I read in another thread that UKBA have been experiencing a backlog too of applications - so could be another reason!

Thank you for your kind wishes 

As so many on here know - it's just so hard being apart and can't wait to be back together. I am confident we had all the right paperwork (as checked it 1,000 times) - and have all and everything crossed!

Meagan


----------



## Angel2 (Apr 22, 2013)

I know plenty of Aussies married to British citizens who had no problems getting their visa. As far as I know, these visas take a little longer than others to come through, but I'm sure it will come through in the end!


----------



## Bailey Blitz (Jan 21, 2013)

Thank you Angel2 

I really do need some reassurance at the moment! Longest we have been apart is six months and really gets depressing after a while - I know so many are in the same situation too and wish the best for everyone.

I also have a flight tentatively booked for June 3rd!!!

Got all and everything crossed and hope to hear very soon - then will be a happy camper once again 


Meagan


----------



## Bailey Blitz (Jan 21, 2013)

Hi All,

Starting to fret and become a very unhappy camper. Spoke to my Husband over the weekend and both ended up in tears as getting so frustrated with this process.

The longer it takes the harder it is and I am beginning to really fret that I won't get my visa.

I:
Applied on line on 22/02/2013
Biometrics on 04/03/2013
Application with documentation sent Express Post Priority 12/03/2013
Tracked it to being delivered to Sydney UKBA on 13/03/2013

Since then - nothing - not a peep. Everyone keeps assuring me it will be OK - but everyday brings no news and its getting quite depressing.

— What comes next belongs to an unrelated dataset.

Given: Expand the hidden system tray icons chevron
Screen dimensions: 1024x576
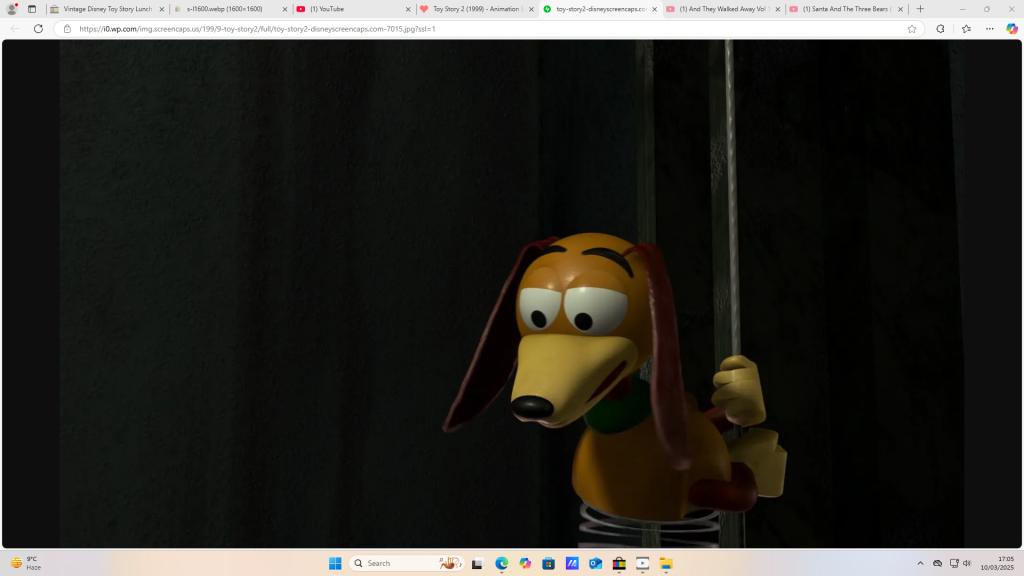Looking at the screenshot, I should tap(920, 563).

I have my flight booked for June 3rd as wanted to be in UK for my Husband's birthday which is 15 June. Also been married for 8 months now and seen him for less that 2 months of that.

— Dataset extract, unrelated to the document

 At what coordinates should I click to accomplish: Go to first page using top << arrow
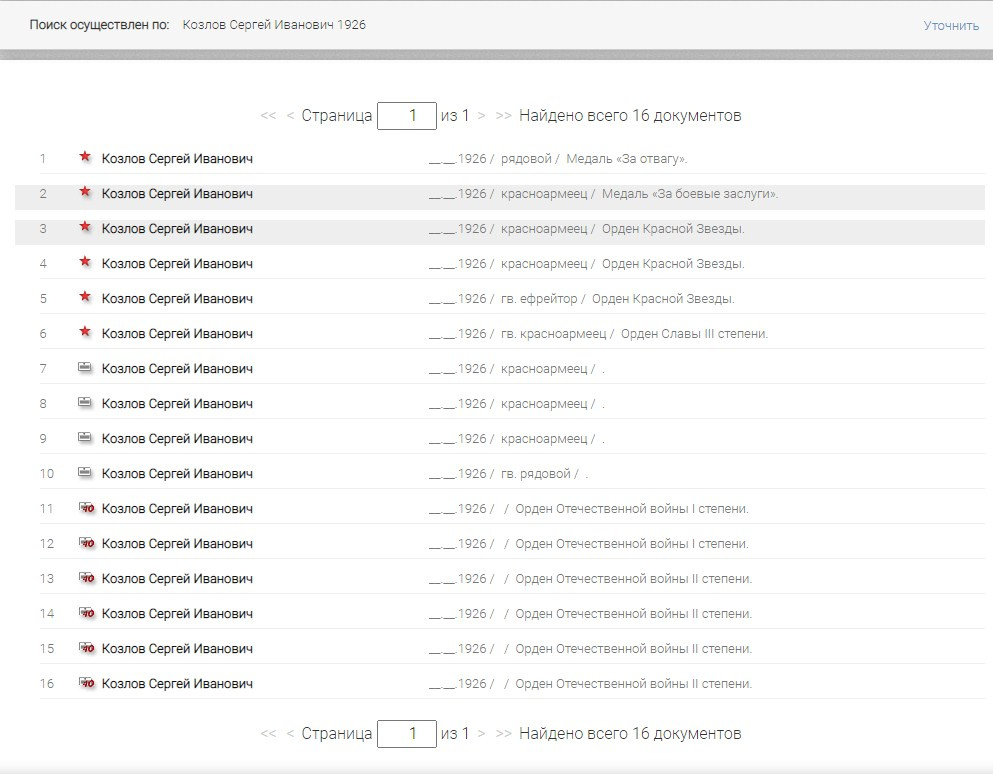[x=267, y=116]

I was told it would be a straight foward process as we had all the correct documentation - but this is becoming very upsetting and confusing.

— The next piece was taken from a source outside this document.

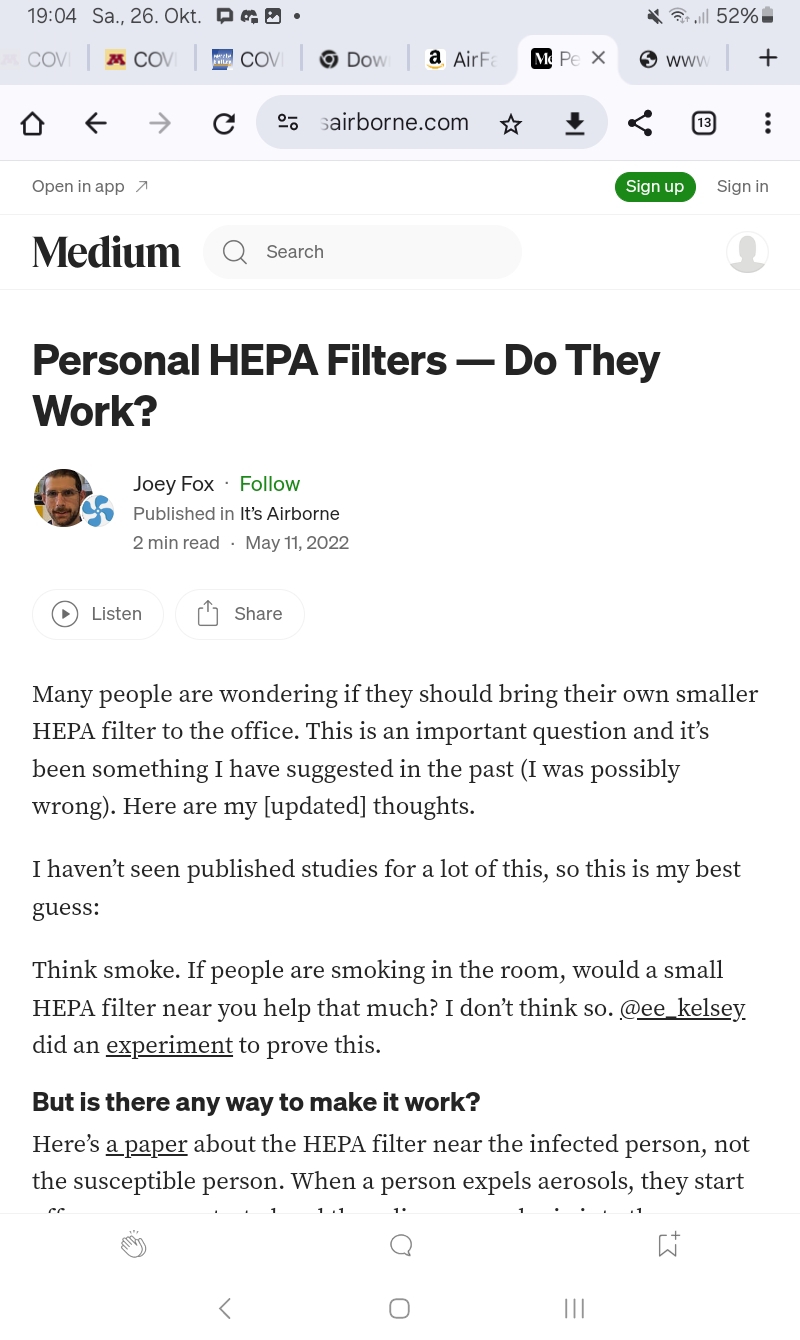Click the green Sign up button

[x=654, y=186]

Have UKBA been experiencing more delays?! 

I feel for everyone in the same boat as us - but today - it is really starting to get to me!

Would appreciate it if anyone has any thoughts.

Thanks 

Meagan


----------



## 2farapart (Aug 18, 2011)

Hi Meagan

I'm so sorry about the stress. It's awful - wouldn't wish it upon anyone.

Processing times in Australia are currently (as at March 2013) standing at around 2-3 months. This date will typically count from arrival of your paperwork in Sydney, so that would be mid-March for your application. Recently, only 57% applications were processed within the first 8 weeks, but 100% are processed within 12 weeks. You're about 5-6 weeks into the process (allowing for the delay of your papers transiting from Sydney to Manila) so it might be another 2-4 weeks yet depending on how UKBA continues to perform. I know that is far from good news, but it also means what you're experiencing is totally normal and therefore not an indication of any problems. Keep track of visa processing times in Australia here.

Sit tight, and hopefully not too long now.


----------



## Bailey Blitz (Jan 21, 2013)

2farapart

Thank you for your kind words and information. I had a quick look at UKBA this morning (usually don't as don't want my work to figure out my long term plans!). I have everything crossed that information is correct too. Some days I am OK and continue to be very positive and others - well it really gets to me - and am sure that is the same for a lot of people on this site. One of the reasons I do come on here - find it a place to calm my nerves a little - as people are very helpful and informative.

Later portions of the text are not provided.